The clock algorithm provides an incremental level of detail
on memory usage patterns that is potentially quite useful for performance and
capacity planning purposes [3], but it also has some known limitations,
especially with regard to performance. One performance limitation is that the execution
time of a memory scan varies linearly with the size of RAM. On very large scale
machines, with larger amounts of RAM to manage, scanning page table entries is
time-consuming. And it is precisely those machines that have the most amount of
memory and the least amount of memory contention where the overhead for
maintaining memory usage data is the highest.
Windows adopted a form of interval-oriented clock-based page
aging algorithm that, hopefully, requires far less resources to run, allowing
memory management to scale better for machines with very large amount of RAM to
manage. In Windows, the Balance Set Manager is dispatched once per second to
“trim” pages aggressively from processes that have working set pages that
exceed their target values, which by default are set arbitrarily to low levels.
Pages stolen from the address space in this fashion are, in fact, only stolen
provisionally. In effect, they are placed in a memory resident cache managed as
a FIFO queue called the Standby list. (In some official Windows documentation sources, the Standby list is referred to simply as “the cache.”) When the process references any previously stolen pages that are still resident
in the FIFO cache, these pages can be “soft-faulted” back into the process’s
working set without the necessity for any IO to the paging disk.
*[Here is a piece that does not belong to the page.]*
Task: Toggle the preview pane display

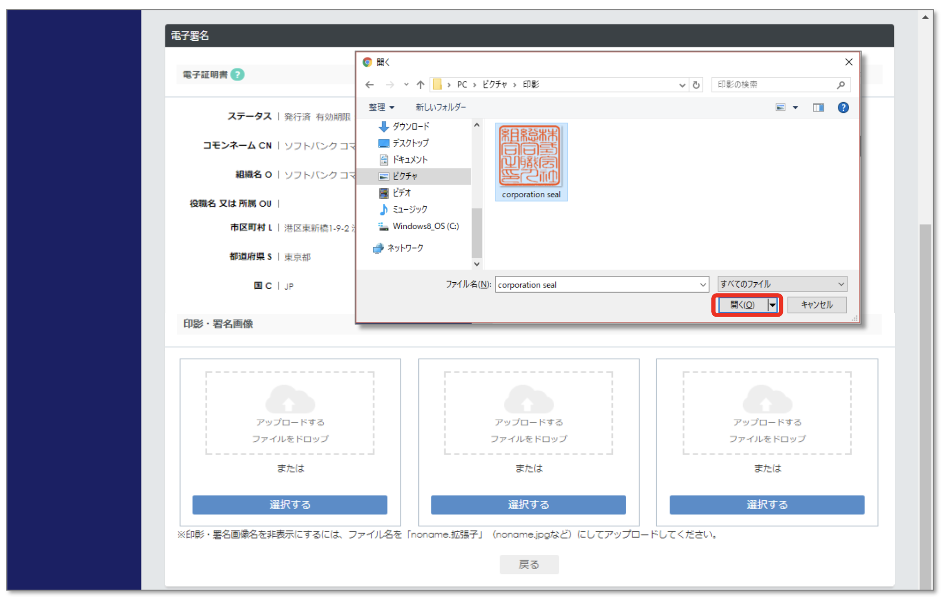Action: pos(818,107)
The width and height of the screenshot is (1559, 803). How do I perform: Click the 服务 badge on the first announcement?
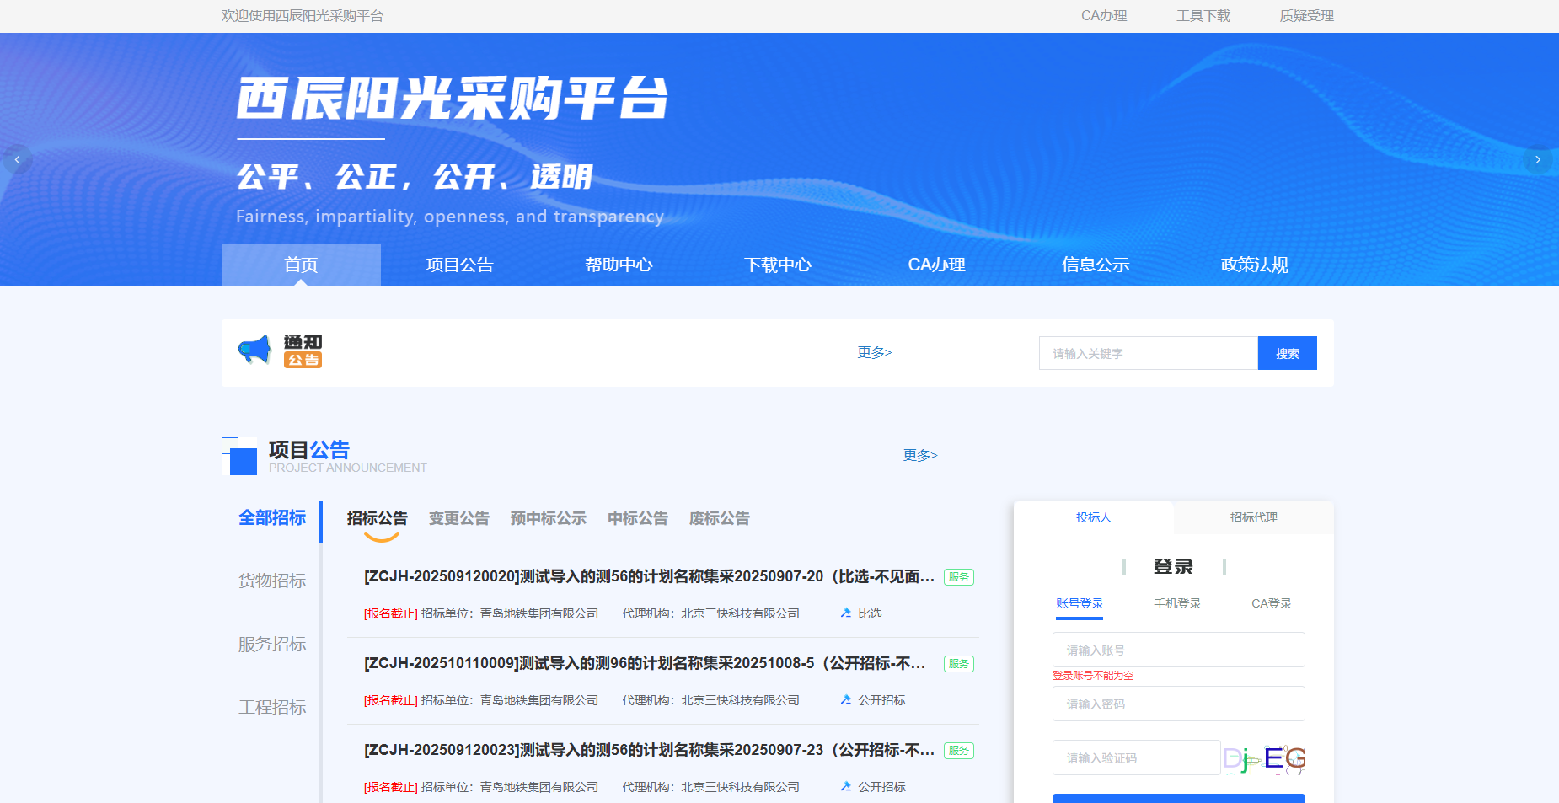pos(957,577)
Pages in the Standby list that remain unreferenced are aged
during successive page trimming cycles, eventually being pushed to the head of
the queue. The Windows OS zero paging thread, which is awakened whenever the
Zero list needs replenishing, pulls aged pages from the head of the Standby
list, and writes zero values to the page, erasing the previous contents. After being
zeroed, the page is then moved to the Zero list, which is used to satisfy any
process requests for new page allocations. (Stolen pages that have their
“dirty” bit set are detoured first to the Modified List prior to being added to
the Standby cache.)
So long as an application’s set of resident virtual memory
pages corresponds reasonably well to its working set of active pages,
relatively few incidents of hard page faults will occur during execution, and managing
virtual memory on demand will have very little impact on the execution time of
the application. Moreover, so long as
the operating system succeeds in maintaining an adequate inventory of available
physical pages in advance of their actual usage by running processes, what page
faults do occur can be resolved relatively quickly, minimizing the execution
time delays that running processes incur. However, the performance impact of
virtual memory management on the execution time of running tasks can be
substantial if, for example, the demand for new pages exceeds the supply, or
replenishing the inventory of available physical pages forces the OS to trim
steal pages that are apt to be accessed again quite soon again once a blocked
process is re-dispatched. This situation where the impact of virtual memory
management on performance is significant is commonly referred to as thrashing, conjuring up an image of the
machine exerting a great deal of effort on behalf of moving many virtual memory
pages in and out of physical memory to the detriment of performing useful work.